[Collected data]
>>>>>

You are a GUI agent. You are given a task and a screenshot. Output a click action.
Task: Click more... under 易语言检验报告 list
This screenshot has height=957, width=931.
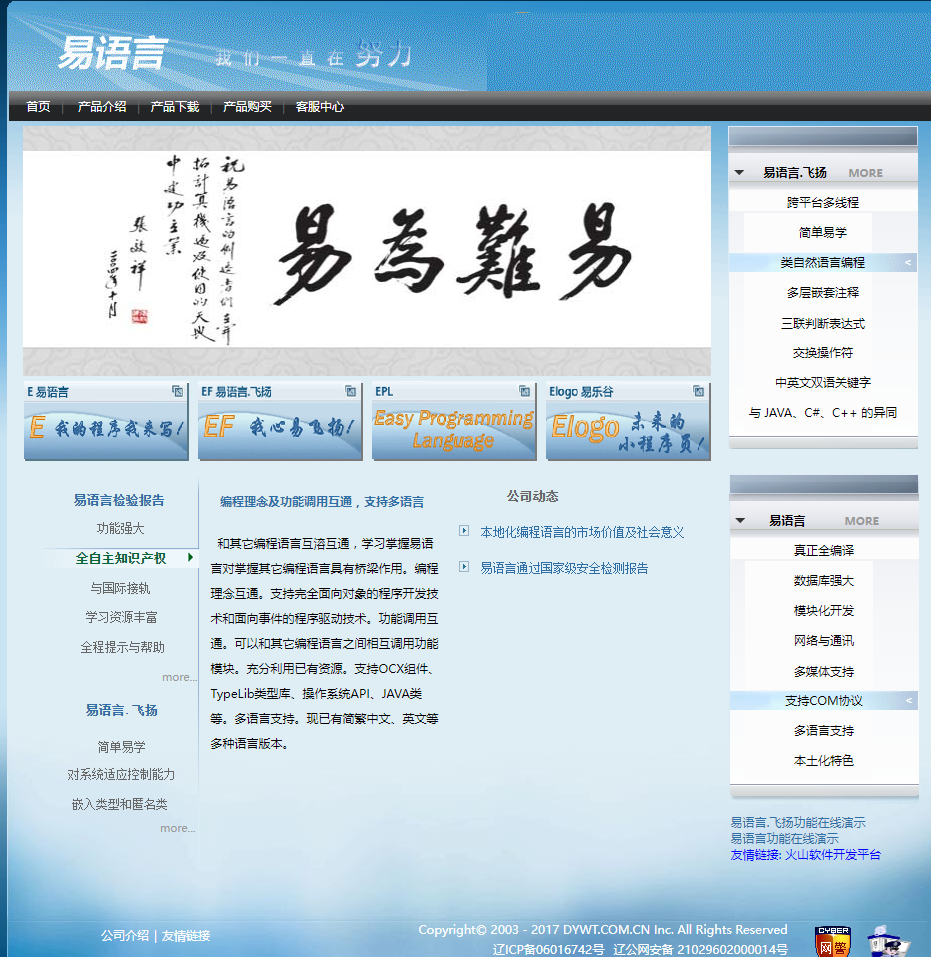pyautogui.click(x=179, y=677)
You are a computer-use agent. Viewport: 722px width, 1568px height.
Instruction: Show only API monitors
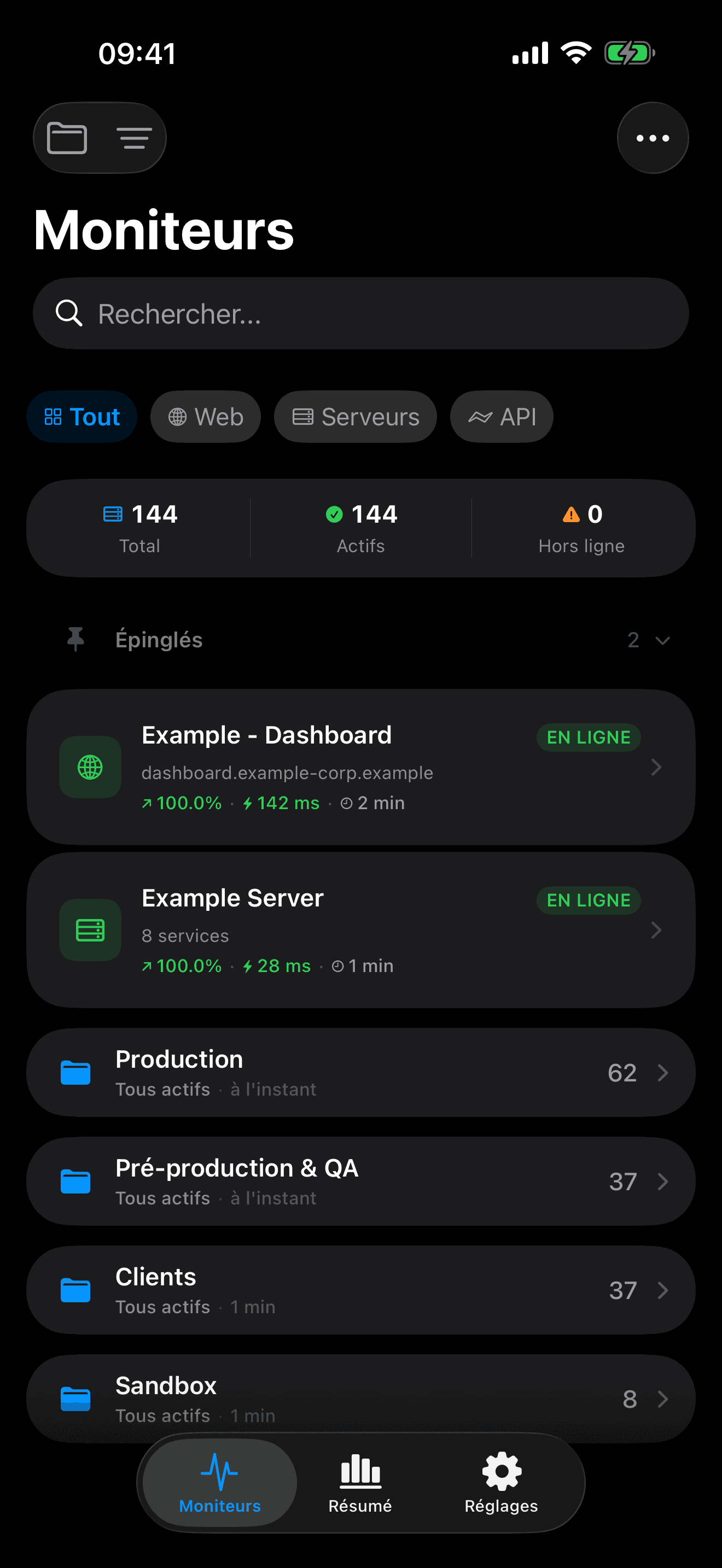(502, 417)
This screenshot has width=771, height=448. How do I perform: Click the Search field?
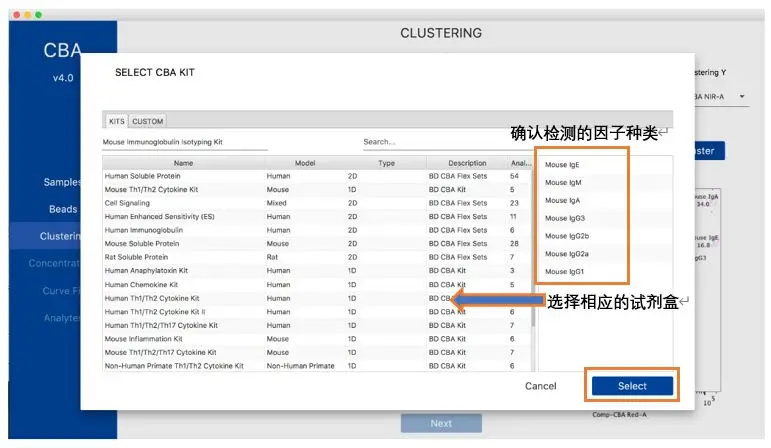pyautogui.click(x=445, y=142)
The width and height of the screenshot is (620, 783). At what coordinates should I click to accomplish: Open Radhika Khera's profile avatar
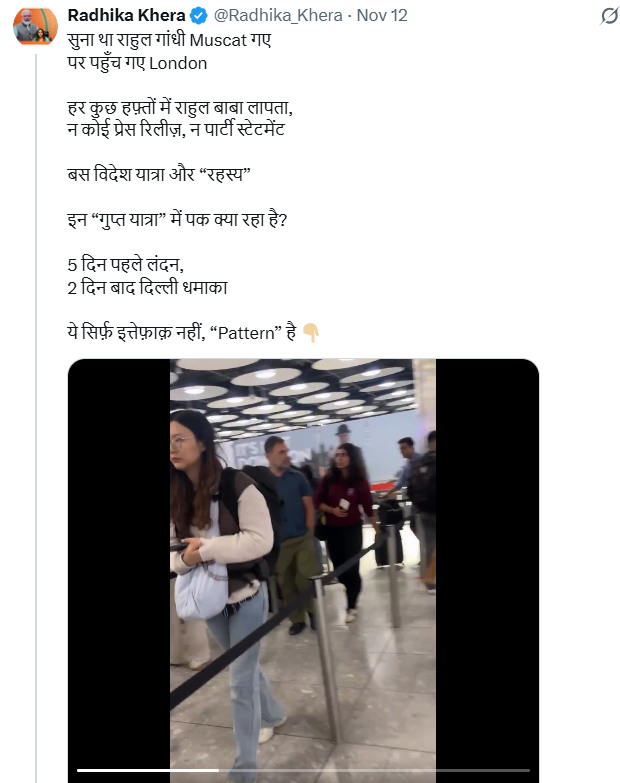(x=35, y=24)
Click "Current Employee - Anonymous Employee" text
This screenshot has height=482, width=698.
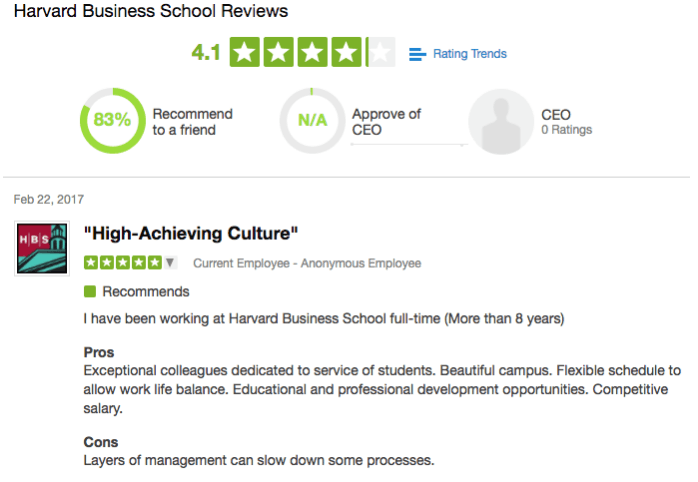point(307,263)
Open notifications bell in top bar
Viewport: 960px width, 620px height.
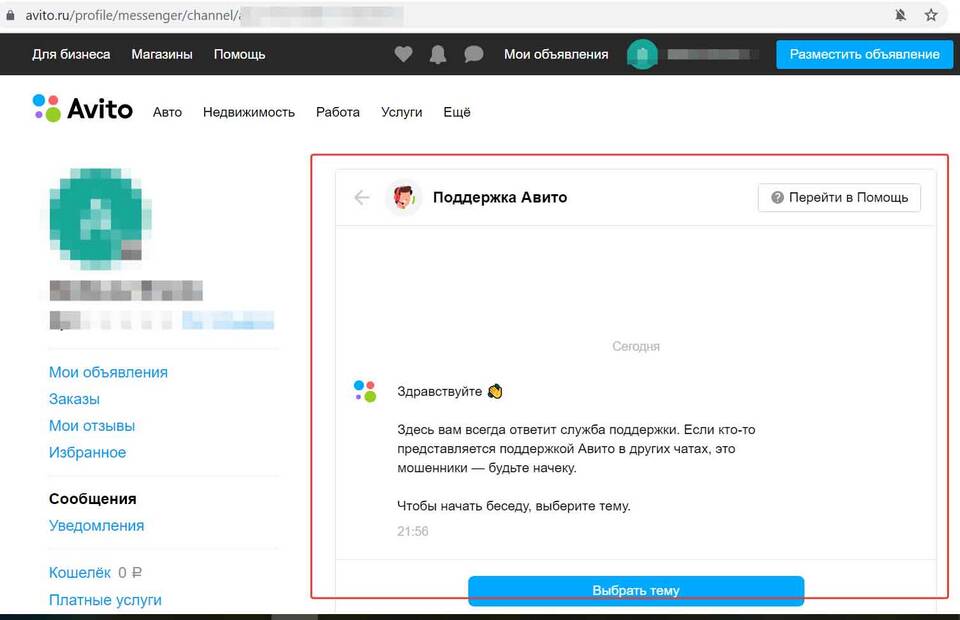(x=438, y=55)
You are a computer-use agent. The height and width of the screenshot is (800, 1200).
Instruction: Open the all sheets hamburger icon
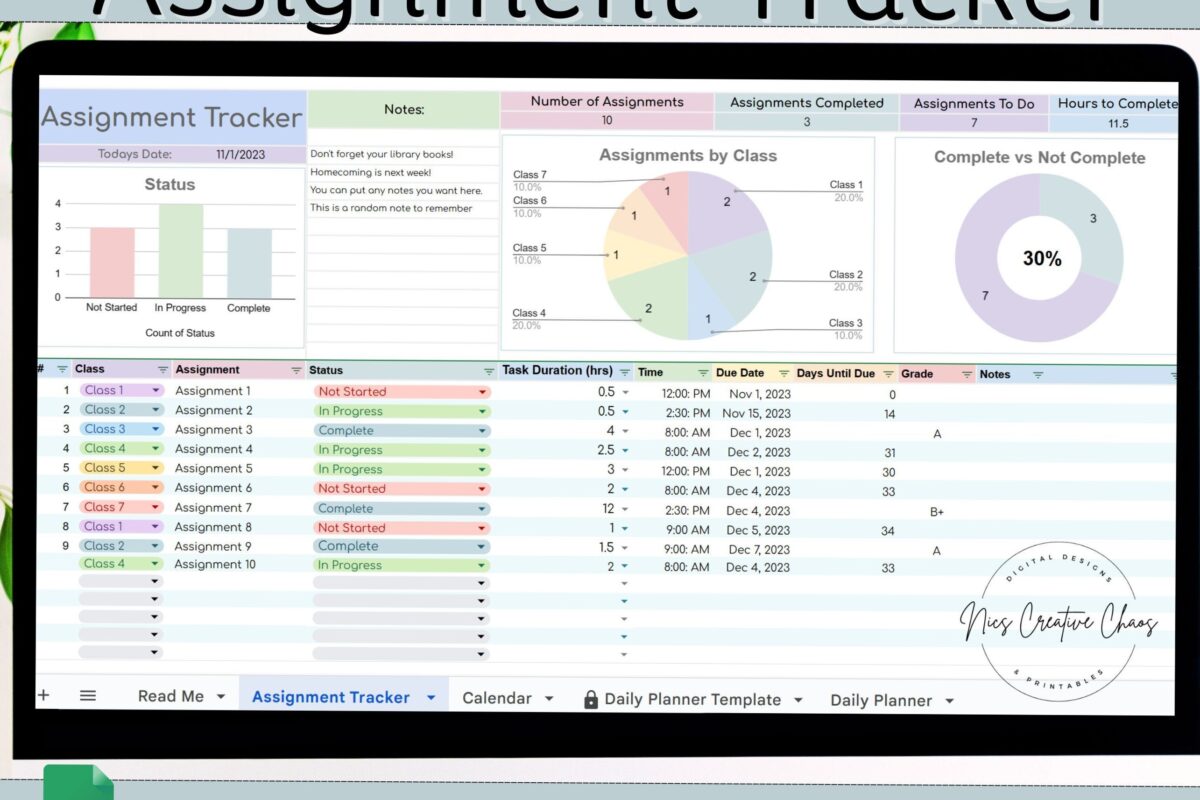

<<<<<

When a line in the records above holds "computer", that line is to be reported.

You are a computer-use agent. Viewport: 722px width, 1568px height.
You are a computer-use agent. The height and width of the screenshot is (800, 1200).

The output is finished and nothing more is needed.